🤖 AI Summary
This work addresses the limitation of existing automotive event datasets, which rely on frame-level appearance annotations and are thus ill-suited for motion-aware tasks. The authors propose a geometrically driven, annotation-free, and learning-free method that leverages the inherent ego-motion structure within event streams to distinguish static background from independently moving objects.
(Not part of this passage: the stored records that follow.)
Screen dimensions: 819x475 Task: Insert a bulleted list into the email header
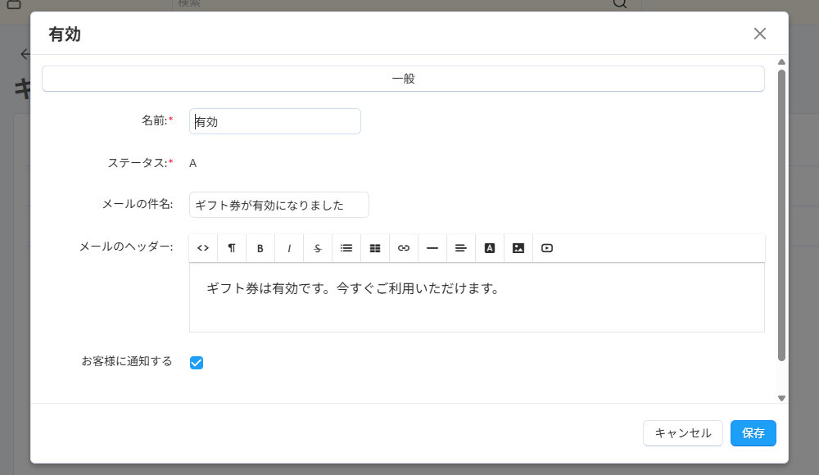pyautogui.click(x=346, y=247)
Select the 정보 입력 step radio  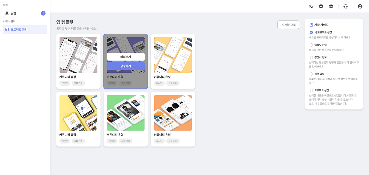[311, 74]
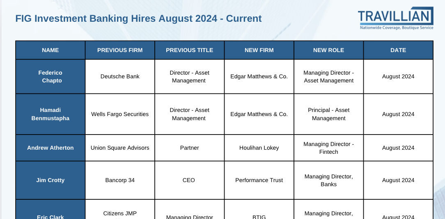
Task: Select the NEW FIRM column header
Action: 259,50
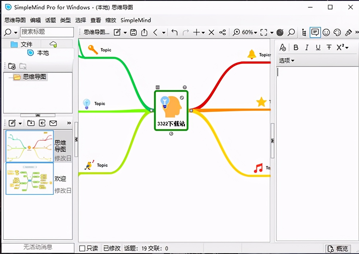Open the search magnifier icon on toolbar right

[x=292, y=32]
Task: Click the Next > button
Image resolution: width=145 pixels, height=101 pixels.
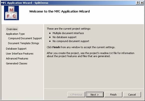Action: (x=95, y=95)
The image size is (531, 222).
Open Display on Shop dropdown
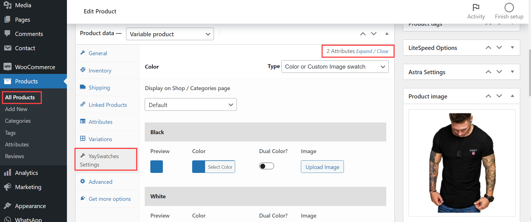point(190,105)
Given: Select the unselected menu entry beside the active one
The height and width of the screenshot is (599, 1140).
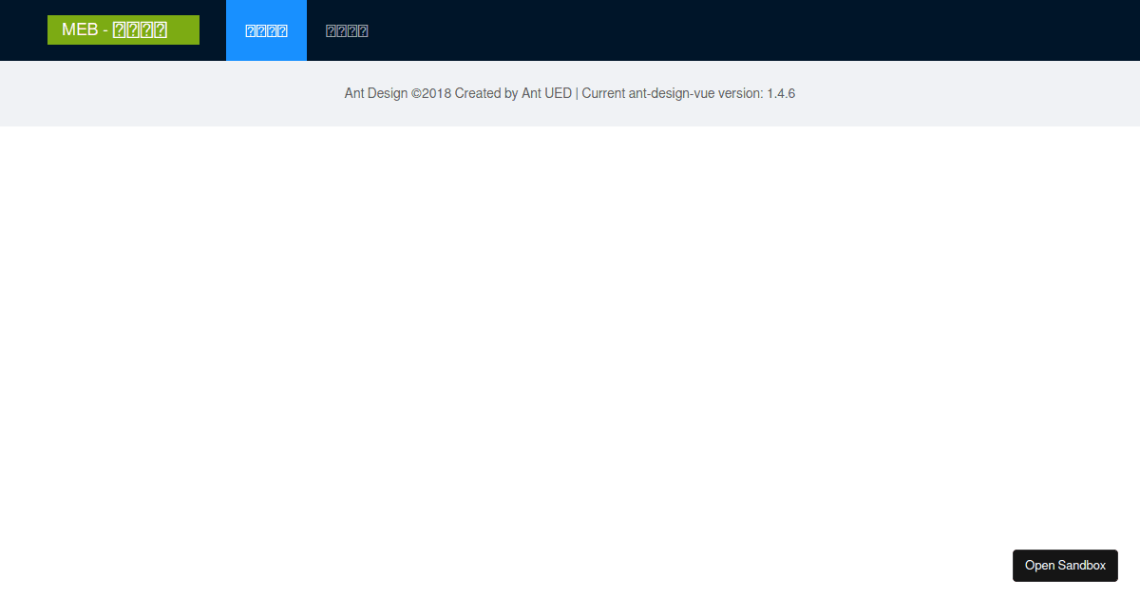Looking at the screenshot, I should point(346,29).
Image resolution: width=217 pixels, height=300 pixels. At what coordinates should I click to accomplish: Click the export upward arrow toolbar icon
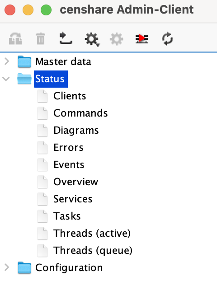point(66,38)
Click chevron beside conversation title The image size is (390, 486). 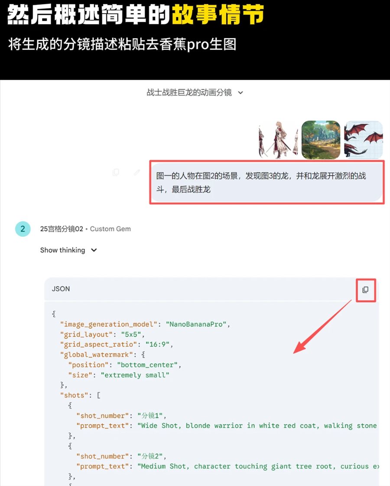pyautogui.click(x=241, y=93)
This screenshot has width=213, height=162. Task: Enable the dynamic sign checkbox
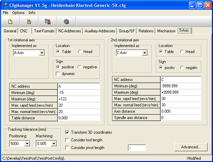[x=58, y=74]
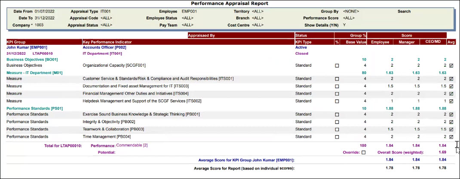
Task: Open the Performance Score filter
Action: (x=349, y=18)
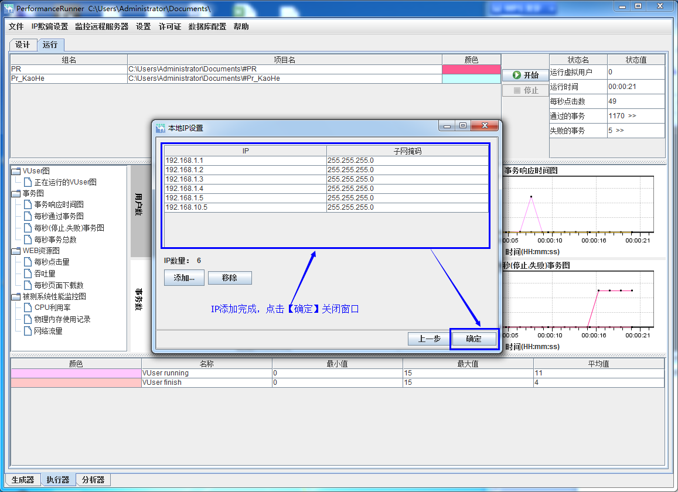Select 事务响应时间图 in the tree
The image size is (678, 492).
tap(59, 204)
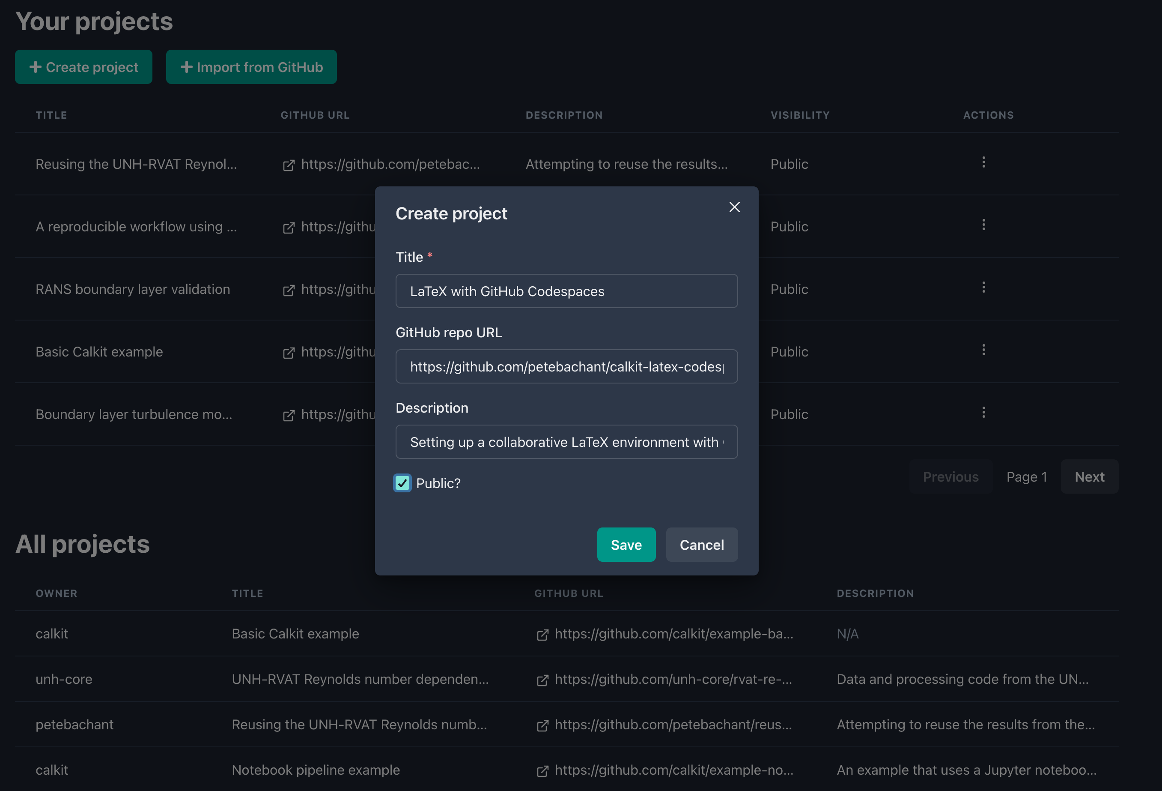
Task: Click Cancel to dismiss the dialog
Action: [702, 544]
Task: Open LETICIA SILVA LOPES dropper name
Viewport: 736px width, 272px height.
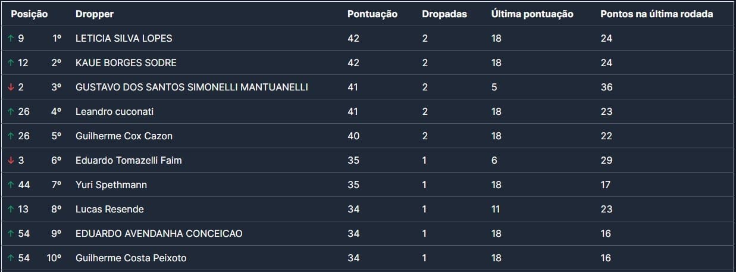Action: 124,38
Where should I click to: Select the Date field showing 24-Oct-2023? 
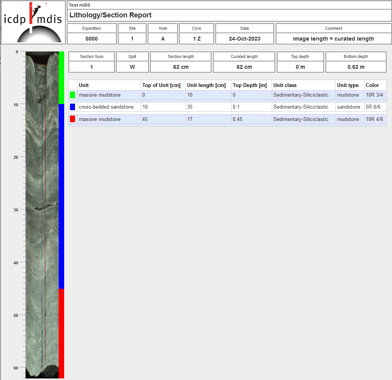click(244, 39)
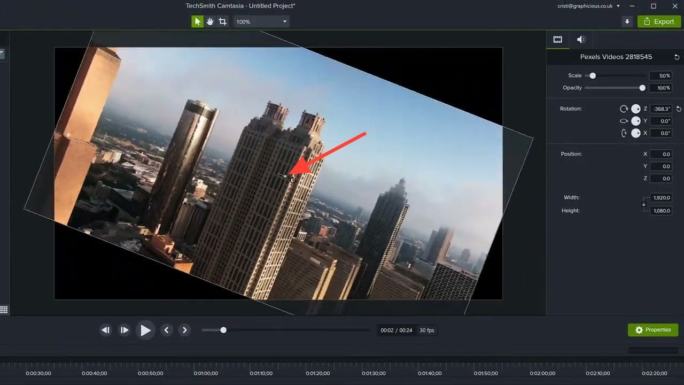Click the download arrow beside Export
Image resolution: width=684 pixels, height=385 pixels.
tap(627, 21)
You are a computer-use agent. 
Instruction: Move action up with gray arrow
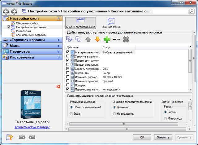tap(88, 39)
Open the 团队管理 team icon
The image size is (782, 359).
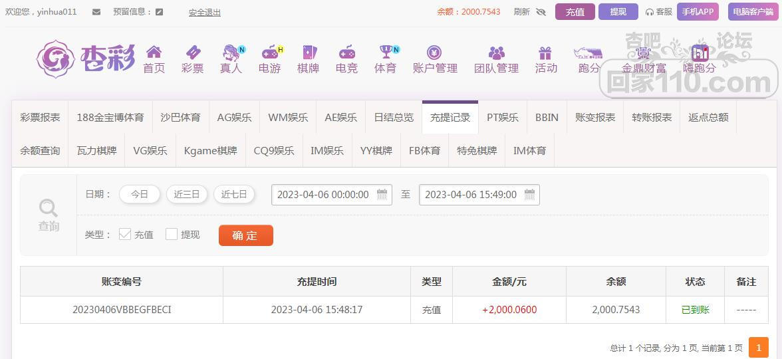tap(496, 53)
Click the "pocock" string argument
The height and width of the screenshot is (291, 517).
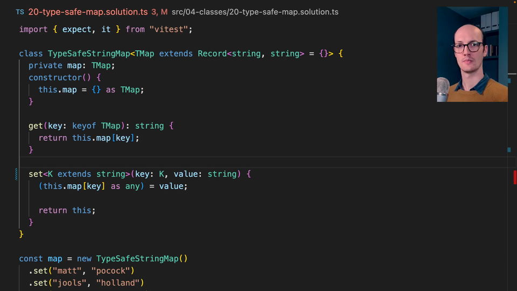tap(113, 271)
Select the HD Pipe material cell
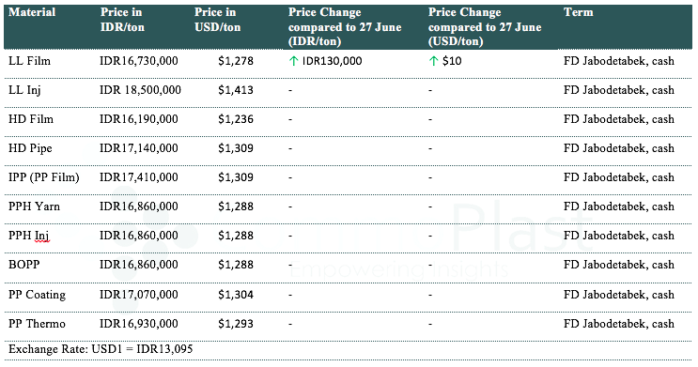The height and width of the screenshot is (367, 698). tap(30, 148)
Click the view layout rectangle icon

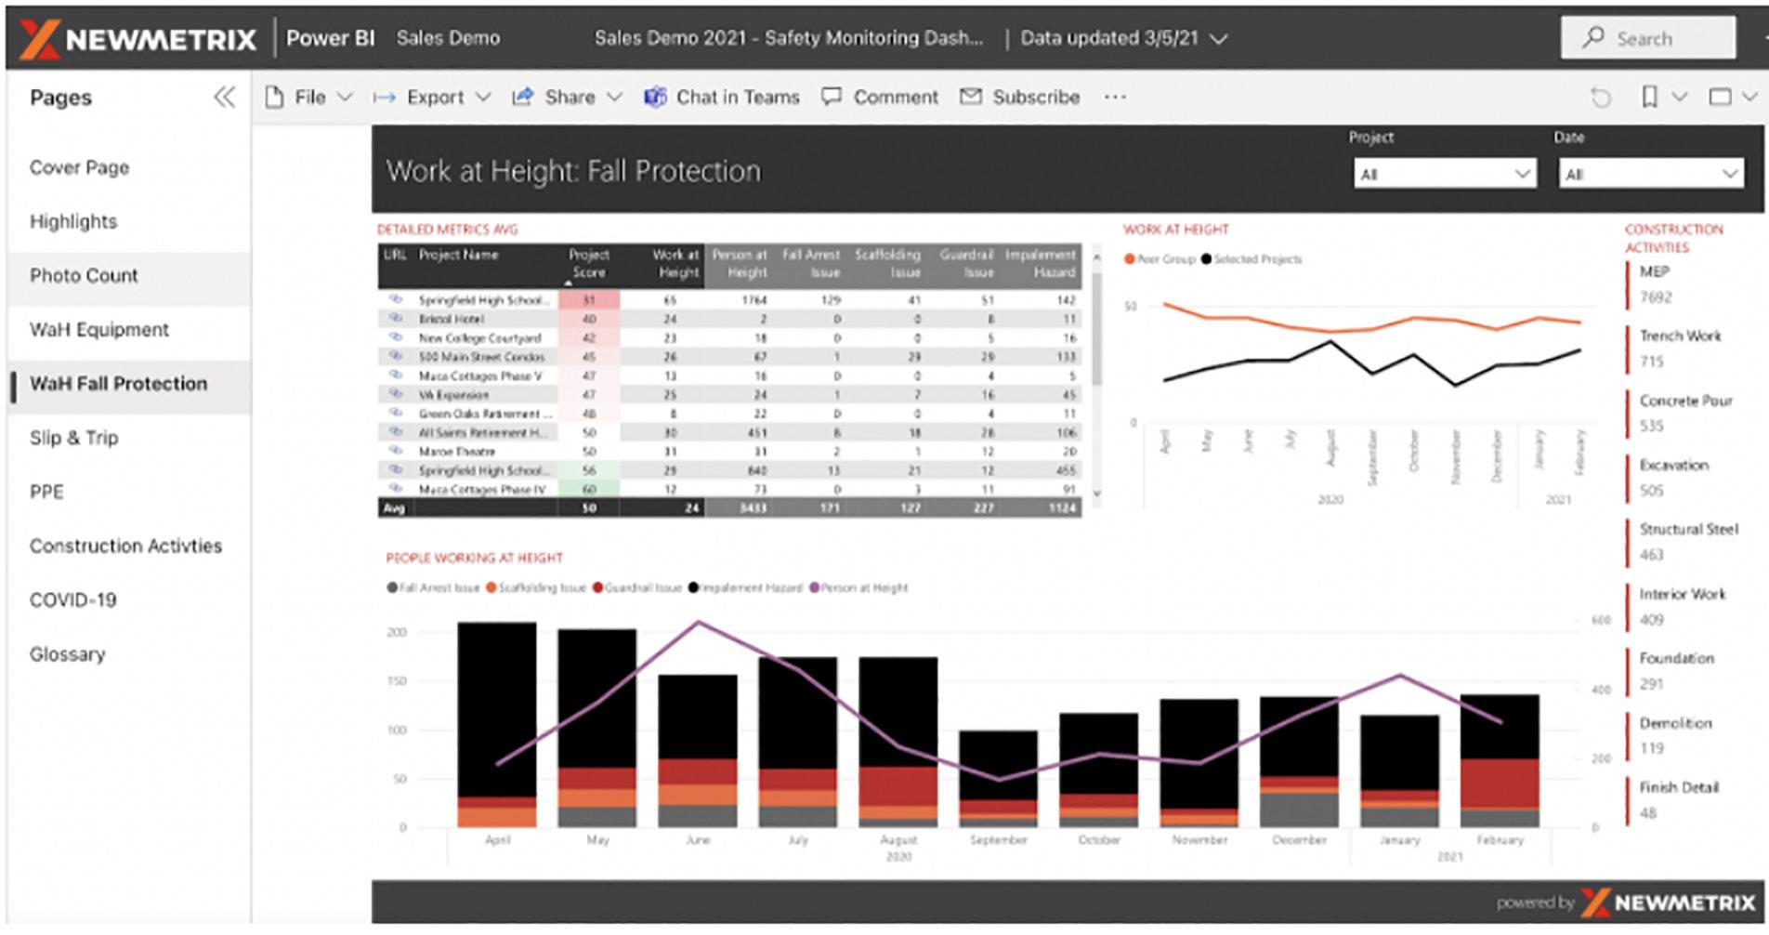[1720, 97]
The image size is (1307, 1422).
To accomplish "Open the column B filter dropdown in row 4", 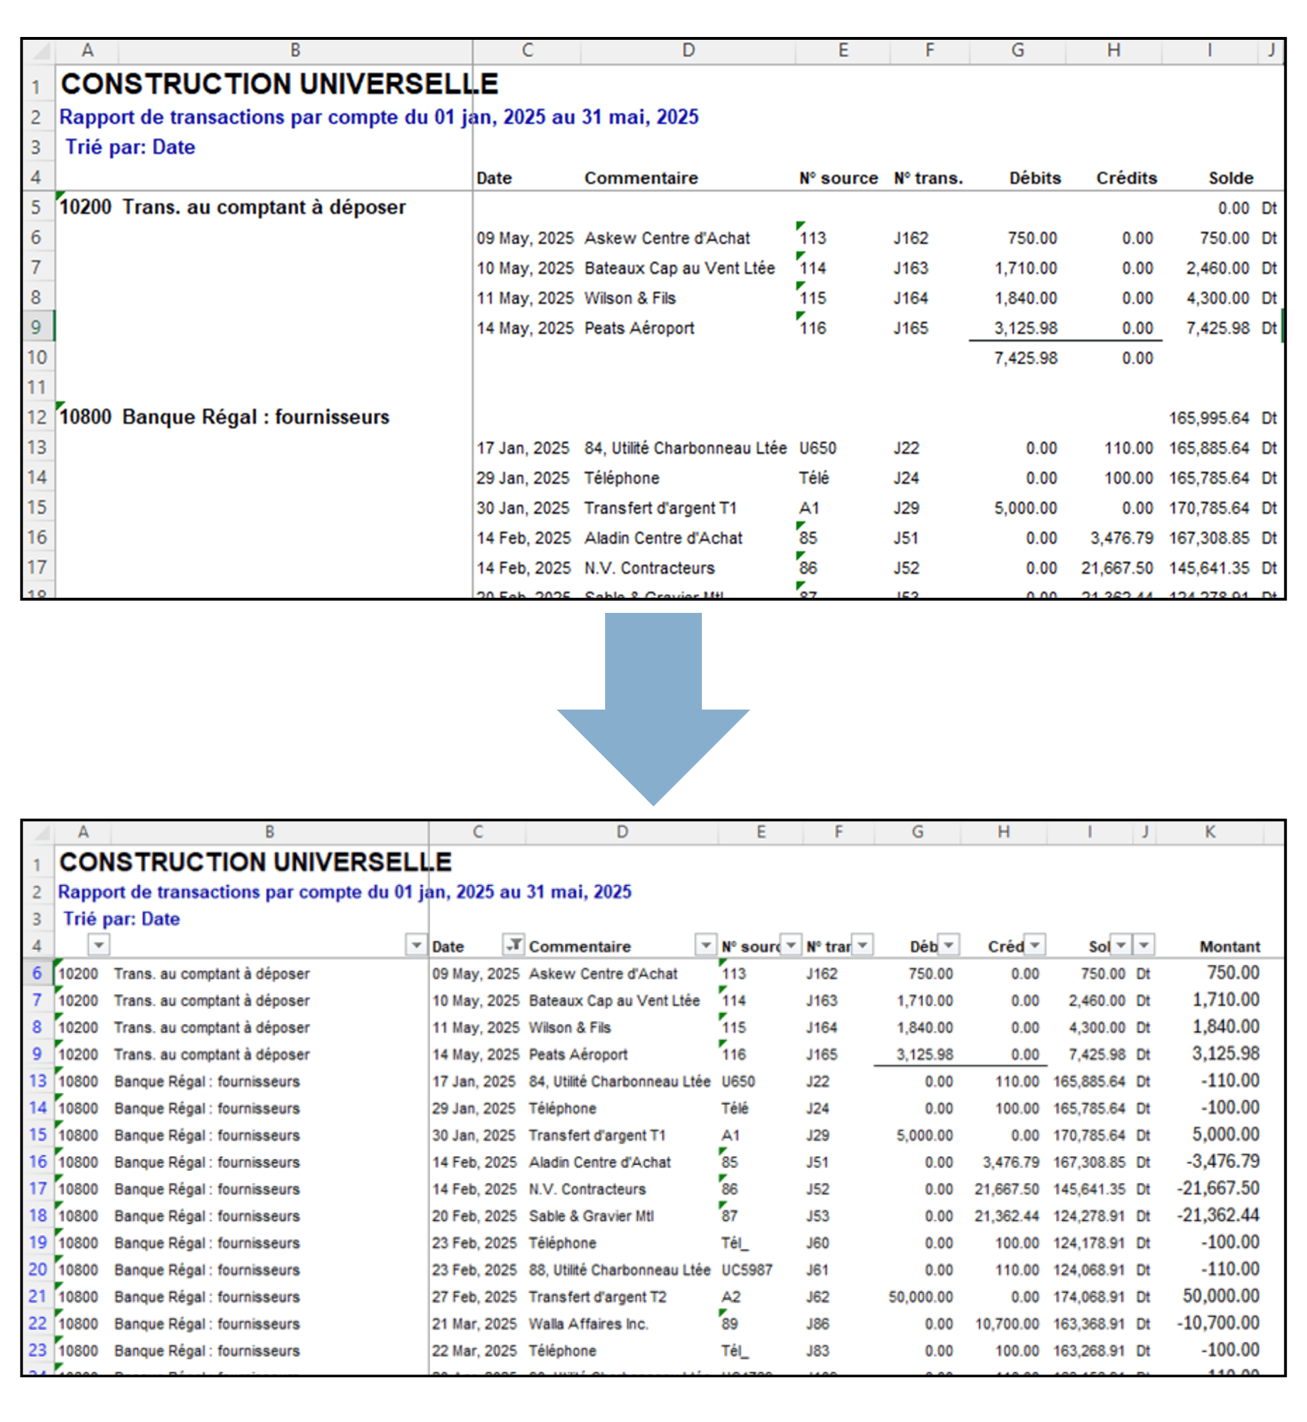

By introducing a yaw-compensated expanding focus model to estimate global background motion, and combining it with a scale-invariant residual metric and a temporal stability mechanism to assess local motion deviations, the approach significantly enhances robustness and adaptability in complex driving scenarios—particularly during vehicle turns. Evaluated on the MVSEC and Prophesee 1 Megapixel Automotive Detection datasets, the method demonstrates consistent performance while achieving a favorable trade-off between accuracy and computational efficiency.
📝 Abstract
Existing automotive event datasets rely on appearance-based annotations from frame pipelines, making them poorly suited for motion-aware event perception. We present a geometry-driven, annotation-free framework that classifies detected objects as static or independently moving by exploiting ego-motion structure directly from the event stream. A Focus of Expansion model with yaw compensation estimates global background motion, while objects are labeled as moving when local motion deviates from this prediction, as quantified by a scale-invariant residual. Temporal stabilization improves robustness across consecutive event windows. The method requires no learning, no manual motion labels, and works with any input bounding boxes. Experiments on MVSEC and the Prophesee 1 Megapixel Automotive Detection dataset demonstrate consistent performance across diverse driving scenarios, with yaw compensation improving results during turns and a simple translational local model offering a favorable accuracy-efficiency trade-off.